──────── TRECHO CITADO ────────
Uma professora uma vez me contou o insólito episódio que sua filha protagonizou em frente ao computador. A escola pediu para que ela fizesse uma pesquisa sobre deuses gregos. E onde fazemos pesquisa atualmente? Pois então, a menina pôs-se a digitar. E onde iria procurar? No Google, é lógico! E qual foi o resultado? Ao invés de Afrodite, Atena e Eros, saíram os galãs de novelas em fotos sensuais.
────────
FAÇA ISTO:
De acordo com o trecho citado, sobre qual tema a escola pediu que a filha da professora fizesse uma pesquisa?
──────── SEÇÃO DE DADOS ────────
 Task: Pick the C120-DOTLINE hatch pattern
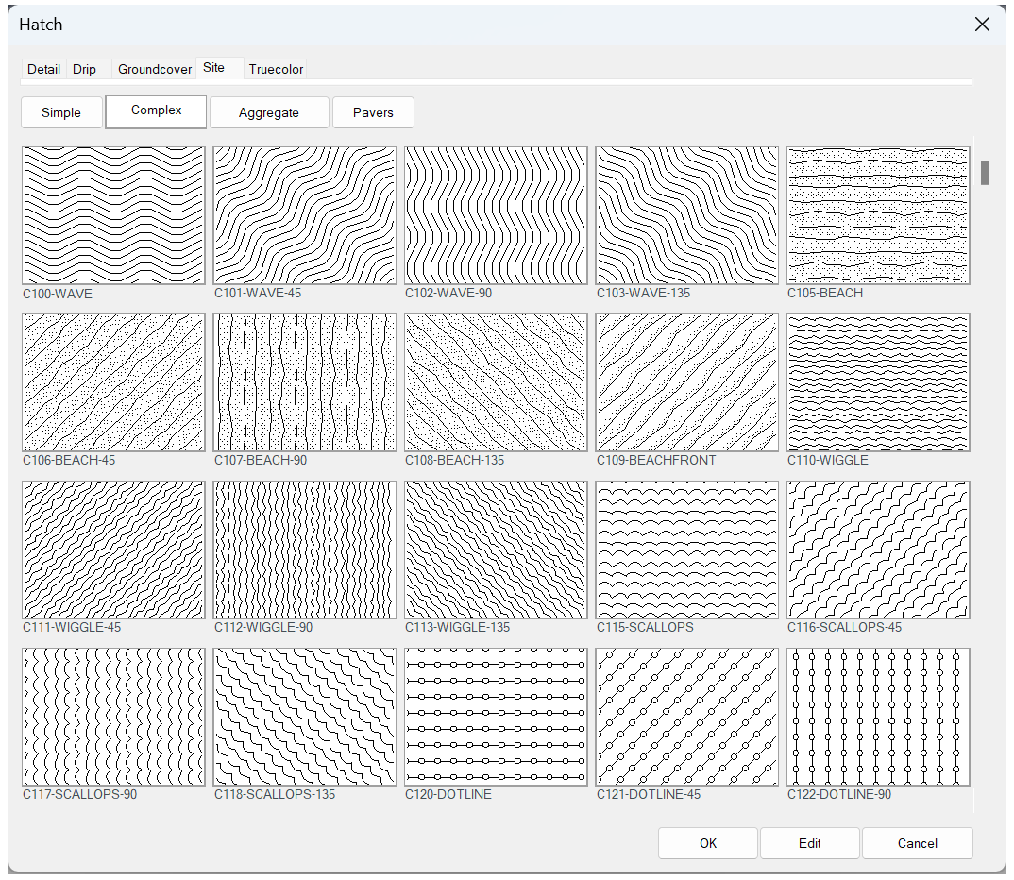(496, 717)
────────
──────── SEÇÃO DE DADOS ────────
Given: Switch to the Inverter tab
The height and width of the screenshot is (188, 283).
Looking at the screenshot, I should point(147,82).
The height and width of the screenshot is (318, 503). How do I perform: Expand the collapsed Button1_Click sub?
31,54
────────
RESULTADO ABAIXO:
Sobre deuses gregos.